Each time the soliton completes one roundtrip around the microring, a portion of the pulse splits off and enters the waveguide. Soon, an entire train of wave pulses fills the waveguide, with each wave separated in time from its neighbor by the same fixed interval—the time it took for the soliton to complete one lap around the microring. The train of wave pulses in the waveguide corresponds to a single set of evenly spaced frequencies and forms the teeth of the frequency comb. The number and amplitude of the teeth are primarily determined by the size and composition of the ring and the power and frequency of the laser.
Recently, the NIST scientists wondered what would happen if they produced a microcomb using two lasers, each generating a different frequency of light, instead of just one. They found that through a complex series of interactions with the soliton light circulating in the microring resonator, the second laser induced two new sets of teeth, or evenly spaced frequencies, that are replicas of the original set of teeth but shifted to higher and lower frequencies. The lower frequency set lies in the infrared part of the spectrum, while the other is at much high frequencies, close to visible light. The comb also retains its original teeth, at near-infrared frequencies.
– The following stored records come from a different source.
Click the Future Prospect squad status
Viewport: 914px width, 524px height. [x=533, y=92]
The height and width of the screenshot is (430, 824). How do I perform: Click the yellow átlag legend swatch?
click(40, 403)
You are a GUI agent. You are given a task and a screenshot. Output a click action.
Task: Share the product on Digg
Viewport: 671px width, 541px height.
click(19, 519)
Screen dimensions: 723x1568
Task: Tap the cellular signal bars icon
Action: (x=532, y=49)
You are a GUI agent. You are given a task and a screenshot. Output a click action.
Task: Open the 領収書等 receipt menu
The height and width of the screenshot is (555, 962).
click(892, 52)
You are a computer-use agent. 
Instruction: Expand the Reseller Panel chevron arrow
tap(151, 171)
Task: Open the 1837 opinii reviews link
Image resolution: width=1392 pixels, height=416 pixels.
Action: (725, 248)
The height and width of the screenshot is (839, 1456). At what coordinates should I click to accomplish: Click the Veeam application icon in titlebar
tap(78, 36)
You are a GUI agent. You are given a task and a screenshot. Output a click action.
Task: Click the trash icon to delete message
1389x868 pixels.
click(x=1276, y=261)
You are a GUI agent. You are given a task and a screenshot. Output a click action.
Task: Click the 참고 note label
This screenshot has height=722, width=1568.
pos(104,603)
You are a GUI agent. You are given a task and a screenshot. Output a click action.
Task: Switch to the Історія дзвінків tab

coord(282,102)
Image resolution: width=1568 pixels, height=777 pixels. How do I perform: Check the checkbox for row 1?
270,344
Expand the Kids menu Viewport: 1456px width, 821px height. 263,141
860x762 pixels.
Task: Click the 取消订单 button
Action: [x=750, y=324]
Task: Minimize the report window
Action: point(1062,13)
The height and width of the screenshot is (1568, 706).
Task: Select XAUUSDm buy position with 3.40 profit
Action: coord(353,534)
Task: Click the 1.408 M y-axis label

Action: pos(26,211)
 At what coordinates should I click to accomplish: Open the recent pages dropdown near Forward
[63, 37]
The extended range of the microcomb enables a host of applications at different frequencies. The system is the first time that researchers have produced a stable microcomb that ties together such a wide range of frequencies of light, Srinivasan said.
In addition, the team discovered that by varying the frequency of the second laser, the new sets of teeth could be easily shifted to higher or lower frequencies independent of the shape or composition of the microring resonator. This makes the system extremely versatile.
The feat may enable a single microcomb to measure the characteristic vibrations of atoms and molecules, including pollutants, that both emit and absorb light over a broad range of frequencies, thus enhancing the sensitivity of detectors.
The broader coverage could also help subsequent efforts to stabilize the microcomb, so that its tick marks remain fixed rather than wander slightly from their original set of colors. The enhanced stability may spur the development of portable optical atomic clocks accurate enough to be employed outside the laboratory, leading to more accurate and precise navigation systems, said Moille.